The main goal is to rethink the value of crafts in society. A thorough and critical analysis of the current repertoires of evaluation and validation of crafts skills and knowledge will allow us to understand better which underlying paradigms, conventions or black boxes are hindering the future potential of crafts ecosystems. From there the project will start to revise and transform them through practice-based research and in close collaboration with partners.

Scientific Goals

The research project starts from the observation that the current limitations in valuing crafts are based on the fact that craftership and crafts knowledge and knowhow are poorly defined, contested and conflated, depending on which craft ecosystem is involved (market, policy, legal, education, maker context). The valuation of craft is typically based on persistent paradigms and binaries of modernity, that oppose embodied knowledge to theory, technological innovation to tradition, craftership to the creative arts, cultural heritage to creative industry. This devaluates (traditional) hand-based skills and material practices in favour of intellectual labour, and it forms the ground for myriad ‘controversies’.

Using Actor-Network Theory, Convention Theory and Controversy Mapping we will advance the status quo of craft research by performing a rigorous and critical analysis of dichotomies and black boxes underlying current modes and mechanisms of crafts valuation.

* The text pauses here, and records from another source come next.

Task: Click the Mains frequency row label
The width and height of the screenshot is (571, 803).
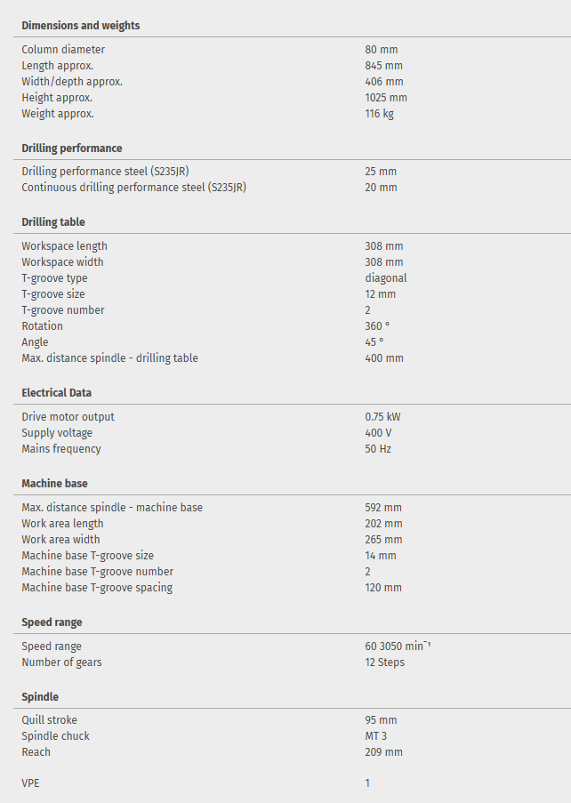Action: pos(61,449)
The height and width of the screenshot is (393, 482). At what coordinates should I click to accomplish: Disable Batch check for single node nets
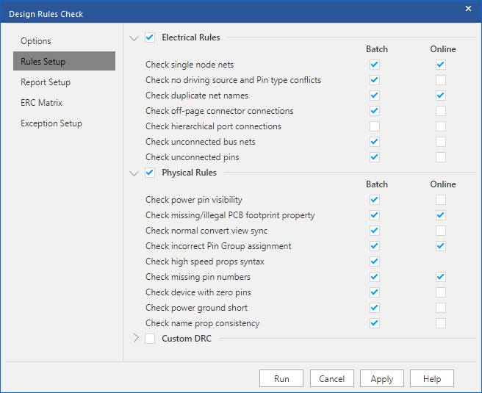tap(375, 65)
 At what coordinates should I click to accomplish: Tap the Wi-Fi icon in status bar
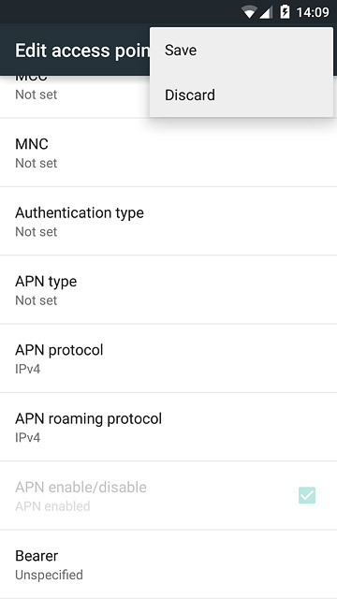point(249,12)
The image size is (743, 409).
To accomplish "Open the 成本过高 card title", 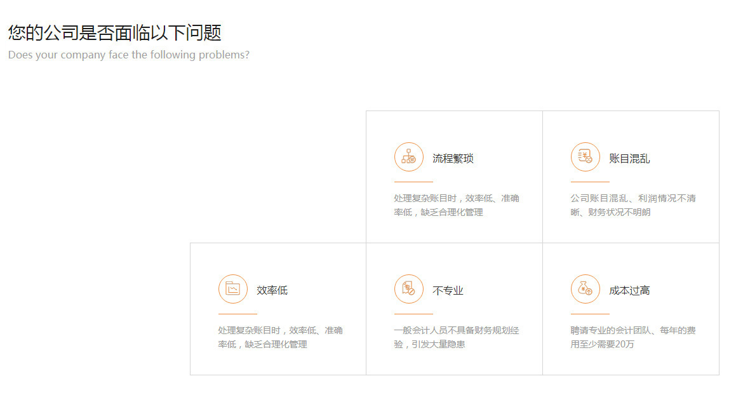I will [629, 291].
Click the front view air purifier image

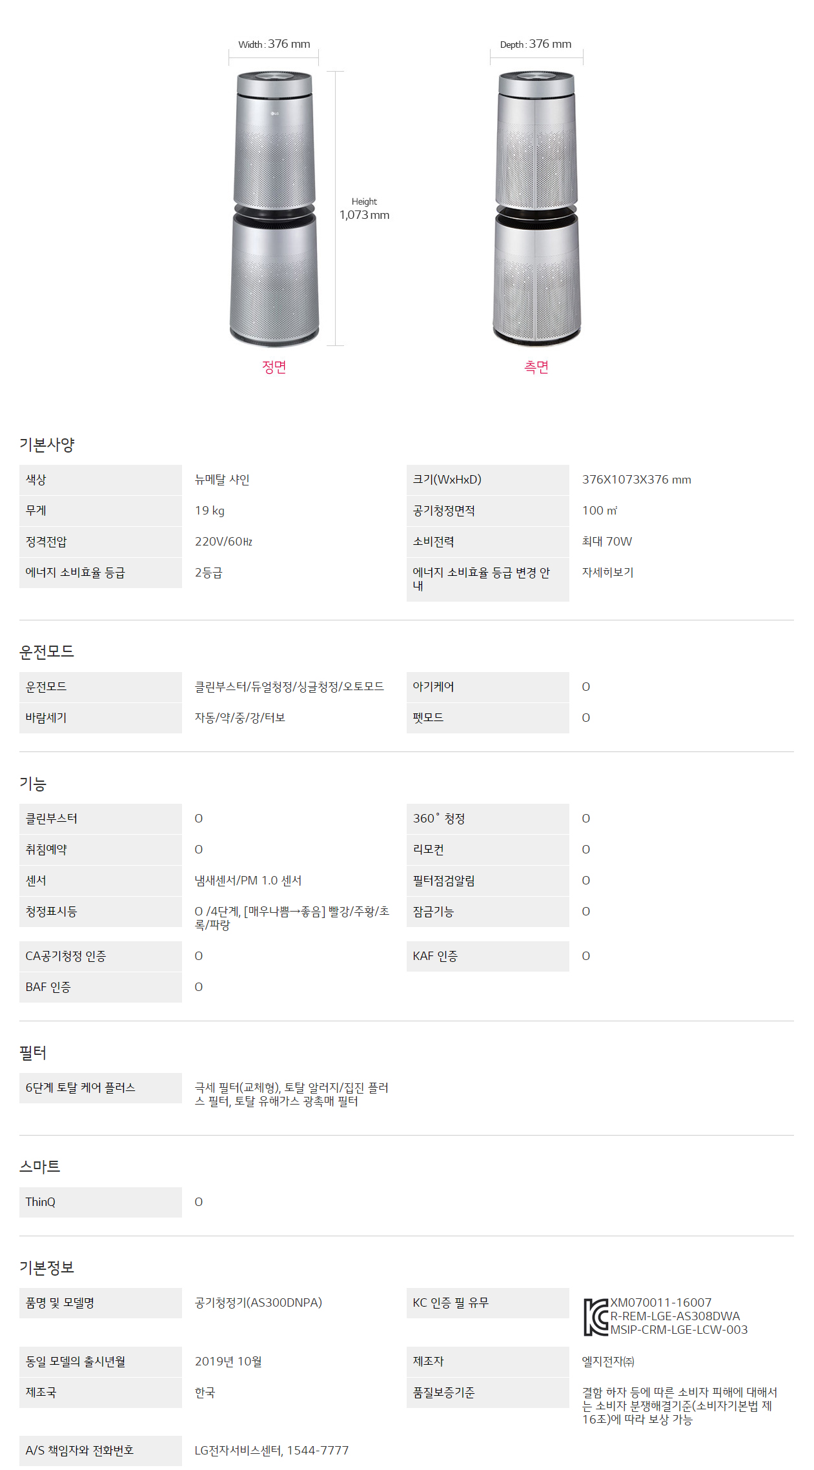[274, 209]
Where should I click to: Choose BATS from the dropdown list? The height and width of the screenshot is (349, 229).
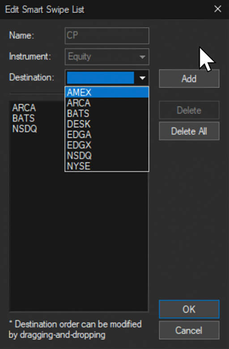tap(107, 113)
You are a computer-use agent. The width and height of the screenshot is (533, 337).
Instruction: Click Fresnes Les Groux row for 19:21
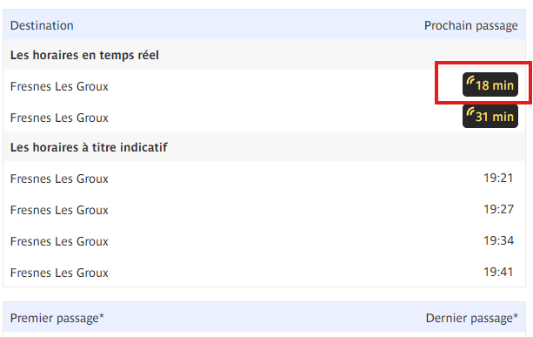tap(264, 179)
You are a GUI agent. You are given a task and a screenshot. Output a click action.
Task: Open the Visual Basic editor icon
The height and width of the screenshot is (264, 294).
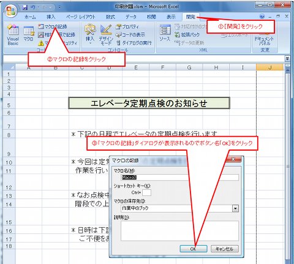(13, 35)
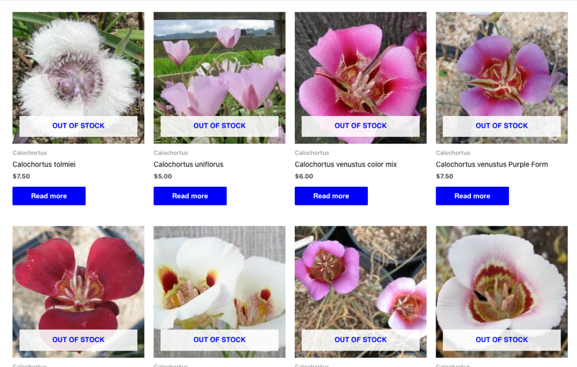
Task: Open the Calochortus uniflorus product image
Action: (x=219, y=78)
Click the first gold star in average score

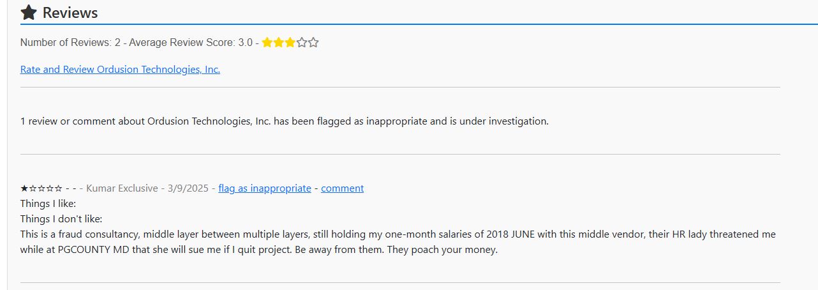(267, 43)
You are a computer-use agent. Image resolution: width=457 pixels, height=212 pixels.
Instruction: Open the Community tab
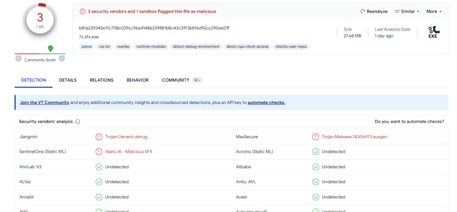[175, 80]
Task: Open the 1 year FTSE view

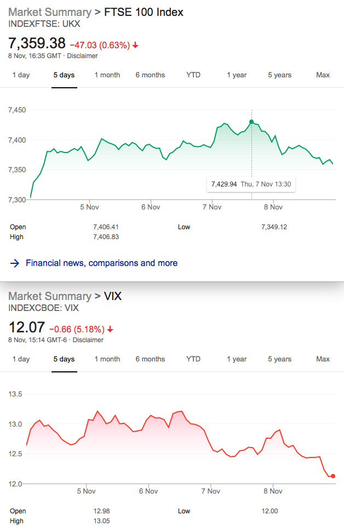Action: (x=237, y=75)
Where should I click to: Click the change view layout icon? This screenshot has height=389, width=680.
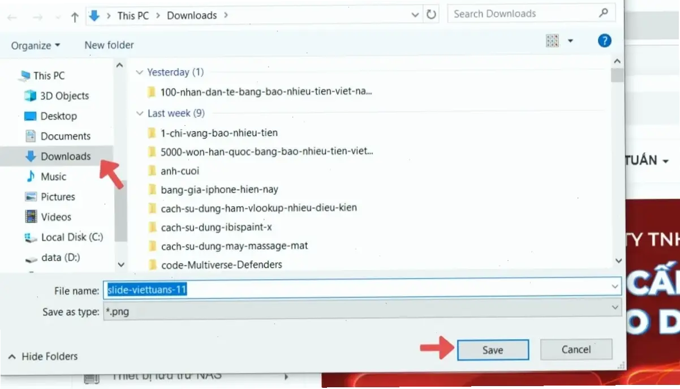(x=552, y=41)
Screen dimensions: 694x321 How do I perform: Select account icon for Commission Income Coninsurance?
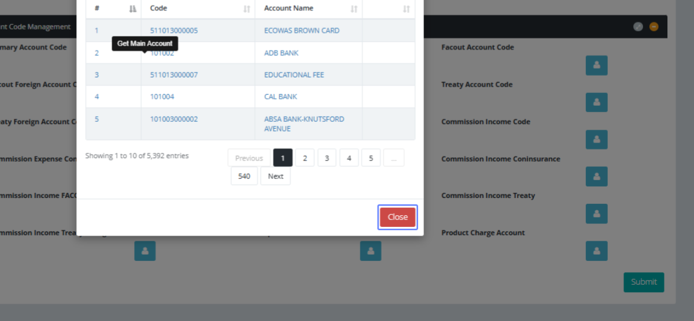tap(596, 177)
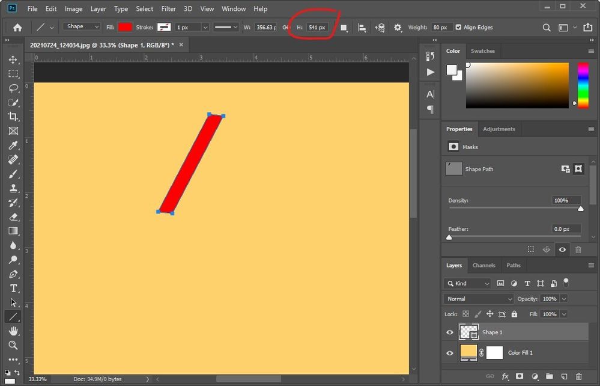Hide the Color Fill 1 layer
The image size is (600, 386).
[x=450, y=353]
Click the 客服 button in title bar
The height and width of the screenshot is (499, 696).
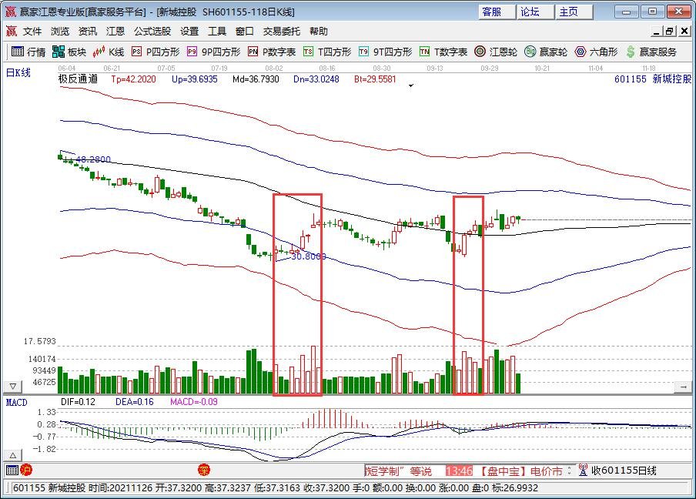pos(492,12)
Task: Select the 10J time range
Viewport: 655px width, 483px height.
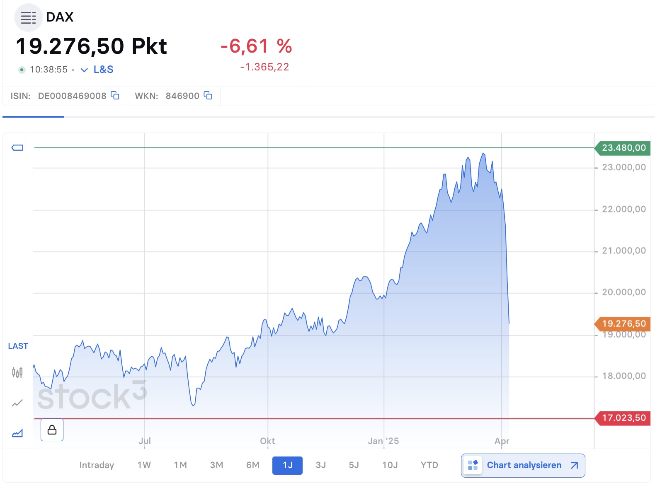Action: (x=390, y=465)
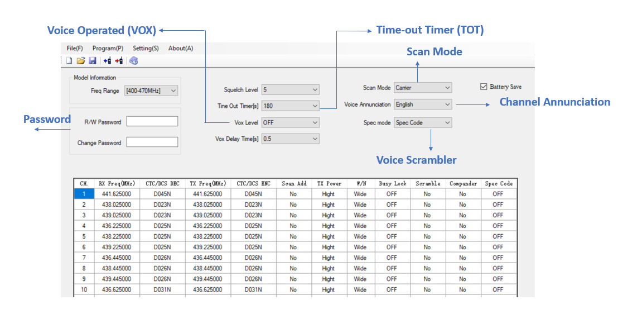Open the Setting(S) menu
The height and width of the screenshot is (314, 618).
click(146, 49)
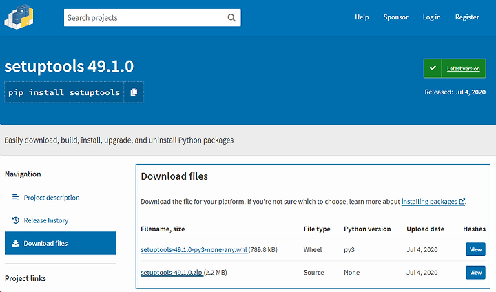Open Project description navigation tab
The image size is (496, 292).
click(x=52, y=198)
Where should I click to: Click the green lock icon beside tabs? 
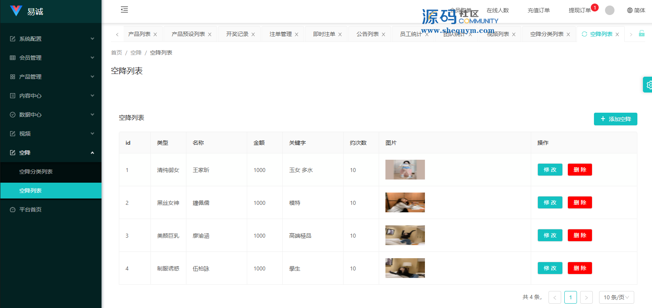[642, 34]
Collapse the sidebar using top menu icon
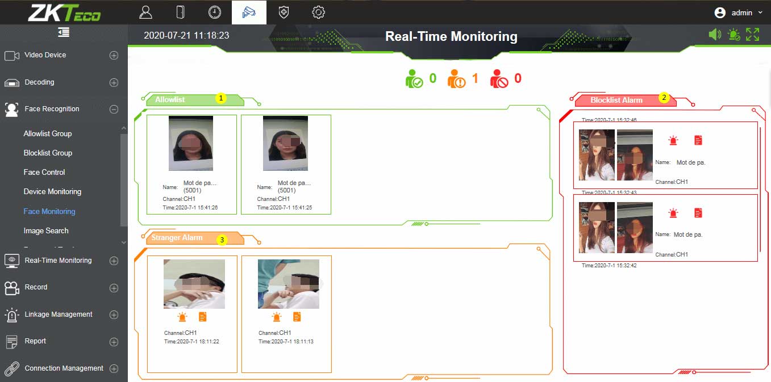771x382 pixels. click(x=64, y=33)
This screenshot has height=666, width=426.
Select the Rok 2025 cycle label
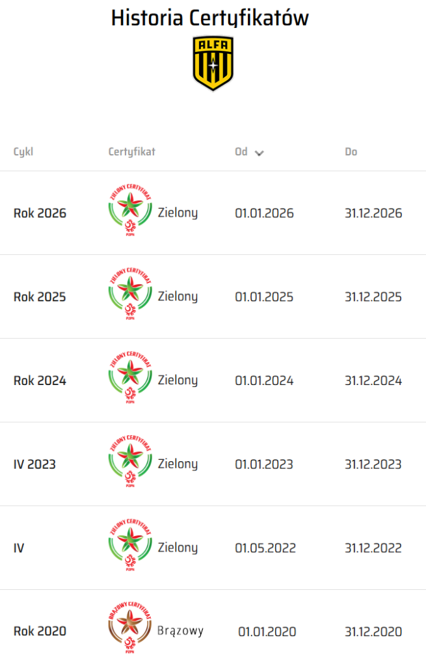tap(40, 297)
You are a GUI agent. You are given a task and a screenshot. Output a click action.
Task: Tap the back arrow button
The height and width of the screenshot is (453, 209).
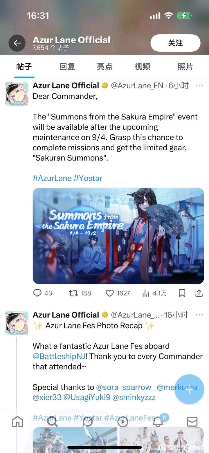17,43
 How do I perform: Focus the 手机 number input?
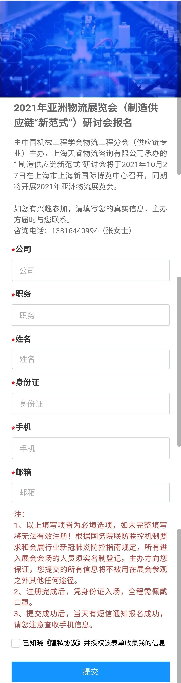pyautogui.click(x=91, y=448)
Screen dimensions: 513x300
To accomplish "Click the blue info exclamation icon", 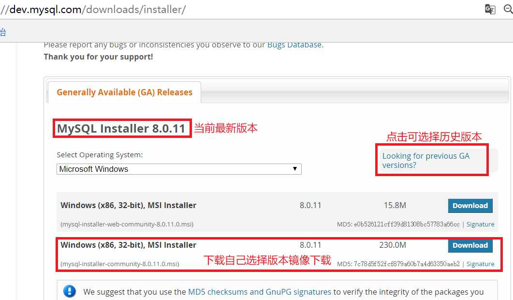I will [x=69, y=291].
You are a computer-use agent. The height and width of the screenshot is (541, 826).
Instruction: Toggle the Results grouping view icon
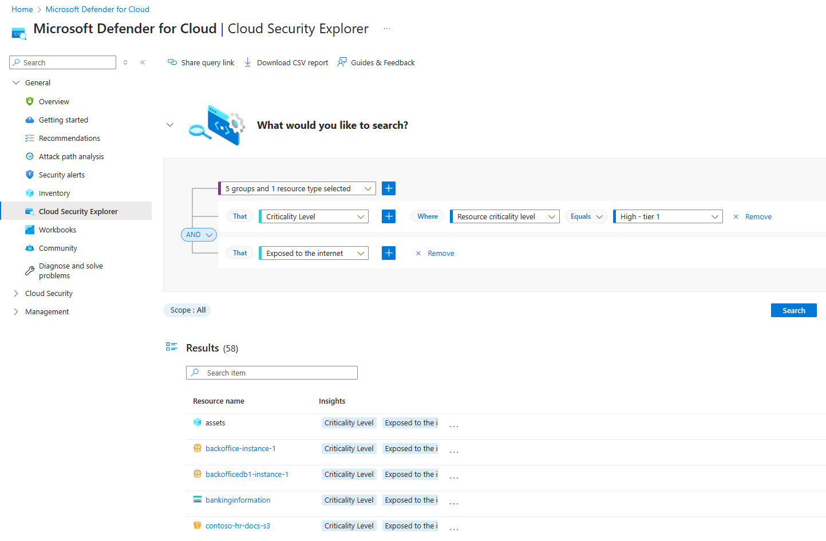pos(171,347)
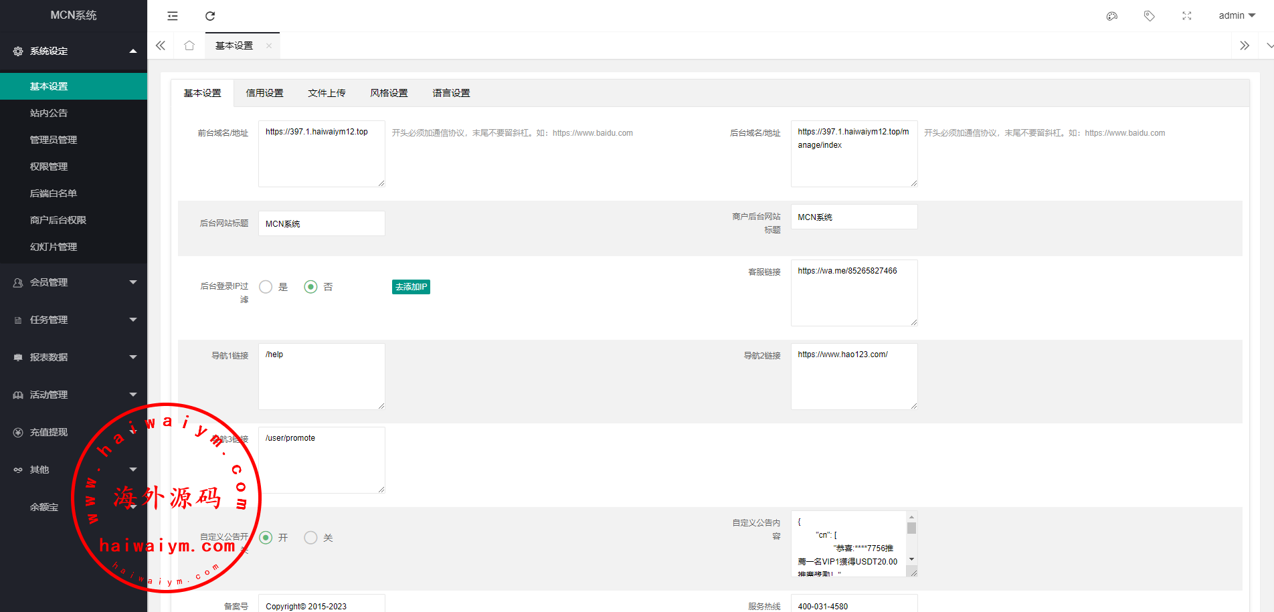1274x612 pixels.
Task: Select 关 for custom announcement switch
Action: click(310, 538)
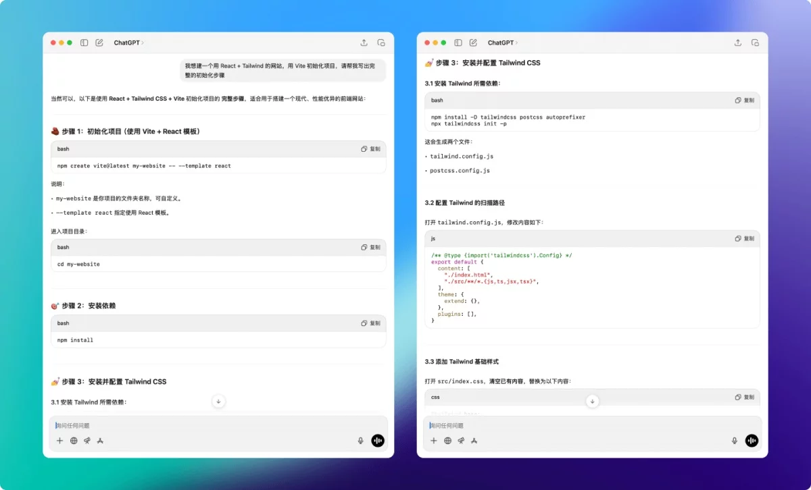Image resolution: width=811 pixels, height=490 pixels.
Task: Copy the npm create vite command
Action: [x=370, y=149]
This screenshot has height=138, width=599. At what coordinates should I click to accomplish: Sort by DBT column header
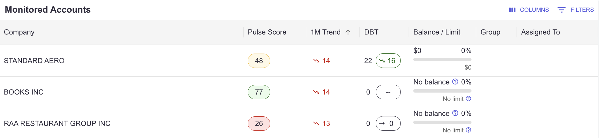(x=371, y=32)
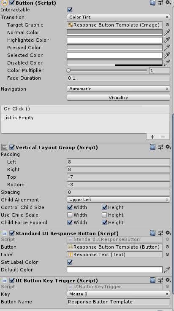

This will lay the ground for new ways of evaluation and assessing craft knowledge and knowhow and for innovative and interdisciplinary forms of scholarly research on crafts resonating with current post-material, posthuman and pluriversal worldviews.

Societal Goals

The scientific knowledge produced will be translated into a set of utilisation products intended to meet the needs of the stakeholders with whom the project was designed.

New training formats and business models will support craftspeople in making their businesses profitable and sustainable. Relatedly, new instruments for the assessment, validation and certification of crafts knowledge on both the market and in educational institutions will facilitate craftspeople’s access to labour and product markets.

The latter will also be fostered by policy guidance for the formal educational sector, and for urban policy makers in relation to hybrid craft spaces such as maker spaces. Recommendations for legal and institutional transformations will help to build a more coordinated and supportive legal policy framework at different levels. Finally, recommendations for a crafts council in Flanders will allow the sector to be better represented and supported and more easily able to advocate for its needs.